Scala default value:
null
; Python default value:None
Also available on the trained model.
- predictionCol
Prediction column name
Default value:
"prediction"
Also available on the trained model.
- sampleRate
Row sample rate per tree (from 0.0 to 1.0).
Default value:
0.632
Also available on the trained model.
- sampleRatePerClass
A list of row sample rates per class (relative fraction for each class, from 0.0 to 1.0), for each tree.
Scala default value:
null
; Python default value:None
Also available on the trained model.
- scoreEachIteration
Whether to score during each iteration of model training.
Scala default value:
false
; Python default value:False
Also available on the trained model.
- scoreTreeInterval
Score the model after every so many trees. Disabled if set to 0.
Default value:
0
Also available on the trained model.
- seed
Seed for pseudo random number generator (if applicable).
Scala default value:
-1L
; Python default value:-1
Also available on the trained model.
- splitRatio
Accepts values in range [0, 1.0] which determine how large part of dataset is used for training and for validation. For example, 0.8 -> 80% training 20% validation. This parameter is ignored when validationDataFrame is set.
Default value:
1.0
- stoppingMetric
Metric to use for early stopping (AUTO: logloss for classification, deviance for regression and anomaly_score for Isolation Forest). Note that custom and custom_increasing can only be used in GBM and DRF with the Python client.

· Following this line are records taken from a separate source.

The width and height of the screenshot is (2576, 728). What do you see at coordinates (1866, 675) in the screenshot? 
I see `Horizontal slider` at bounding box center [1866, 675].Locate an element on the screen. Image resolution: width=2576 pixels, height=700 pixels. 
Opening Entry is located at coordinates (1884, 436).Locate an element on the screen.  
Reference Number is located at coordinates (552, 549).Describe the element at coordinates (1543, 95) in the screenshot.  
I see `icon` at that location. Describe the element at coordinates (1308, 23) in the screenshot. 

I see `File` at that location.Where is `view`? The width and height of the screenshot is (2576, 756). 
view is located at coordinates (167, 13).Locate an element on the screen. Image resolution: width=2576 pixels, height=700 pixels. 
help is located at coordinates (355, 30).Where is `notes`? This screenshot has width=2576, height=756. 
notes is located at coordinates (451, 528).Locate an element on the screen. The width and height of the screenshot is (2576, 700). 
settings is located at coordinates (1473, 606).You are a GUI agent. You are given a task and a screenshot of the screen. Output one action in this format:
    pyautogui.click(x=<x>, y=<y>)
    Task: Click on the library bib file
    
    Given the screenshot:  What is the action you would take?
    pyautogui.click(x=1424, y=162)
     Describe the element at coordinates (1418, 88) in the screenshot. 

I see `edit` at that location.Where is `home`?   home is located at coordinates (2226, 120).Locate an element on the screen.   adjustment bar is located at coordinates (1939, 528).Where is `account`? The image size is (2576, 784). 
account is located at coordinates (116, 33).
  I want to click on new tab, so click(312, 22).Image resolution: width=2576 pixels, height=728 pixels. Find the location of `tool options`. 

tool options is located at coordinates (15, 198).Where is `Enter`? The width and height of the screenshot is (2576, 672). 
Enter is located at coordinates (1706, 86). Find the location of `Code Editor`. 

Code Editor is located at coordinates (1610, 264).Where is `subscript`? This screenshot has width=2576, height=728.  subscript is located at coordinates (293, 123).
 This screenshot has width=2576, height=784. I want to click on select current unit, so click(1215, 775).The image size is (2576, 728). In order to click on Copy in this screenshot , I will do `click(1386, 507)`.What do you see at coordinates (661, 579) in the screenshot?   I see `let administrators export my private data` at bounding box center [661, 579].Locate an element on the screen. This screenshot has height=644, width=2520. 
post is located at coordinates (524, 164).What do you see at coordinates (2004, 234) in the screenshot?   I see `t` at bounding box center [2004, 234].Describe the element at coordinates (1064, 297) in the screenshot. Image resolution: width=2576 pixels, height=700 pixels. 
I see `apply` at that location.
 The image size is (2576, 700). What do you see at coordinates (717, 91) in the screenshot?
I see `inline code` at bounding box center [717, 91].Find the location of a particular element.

Possible values are
"AUTO"
,"deviance"
,"logloss"
,"MSE"
,"RMSE"
,"MAE"
,"RMSLE"
,"AUC"
,"AUCPR"
,"lift_top_group"
,"misclassification"
,"mean_per_class_error"
,"anomaly_score"
,"custom"
,"custom_increasing"
.Default value:
"AUTO"
Also available on the trained model.
- stoppingRounds
Early stopping based on convergence of stopping_metric. Stop if simple moving average of length k of the stopping_metric does not improve for k:=stopping_rounds scoring events (0 to disable).
Default value:
0
Also available on the trained model.
- stoppingTolerance
Relative tolerance for metric-based stopping criterion (stop if relative improvement is not at least this much).
Default value:
0.001
Also available on the trained model.
- validationDataFrame
A data frame dedicated for a validation of the trained model. If the parameters is not set,a validation frame created via the ‘splitRatio’ parameter. The parameter is not serializable!
Scala default value:
null
; Python default value:None
- weightCol
Column with observation weights. Giving some observation a weight of zero is equivalent to excluding it from the dataset; giving an observation a relative weight of 2 is equivalent to repeating that row twice. Negative weights are not allowed. Note: Weights are per-row observation weights and do not increase the size of the data frame. This is typically the number of times a row is repeated, but non-integer values are supported as well. During training, rows with higher weights matter more, due to the larger loss function pre-factor. If you set weight = 0 for a row, the returned prediction frame at that row is zero and this is incorrect. To get an accurate prediction, remove all rows with weight == 0.
Scala default value:
null
; Python default value:None
Also available on the trained model.
- withContributions
Enables or disables generating a sub-column of detailedPredictionCol containing Shapley values of original features.
Scala default value:
false
; Python default value:False
Also available on the trained model.
- withLeafNodeAssignments
Enables or disables computation of leaf node assignments.
Scala default value:
false
; Python default value:False
Also available on the trained model.
- withStageResults
Enables or disables computation of stage results.
Scala default value:
false
; Python default value:False
Also available on the trained model.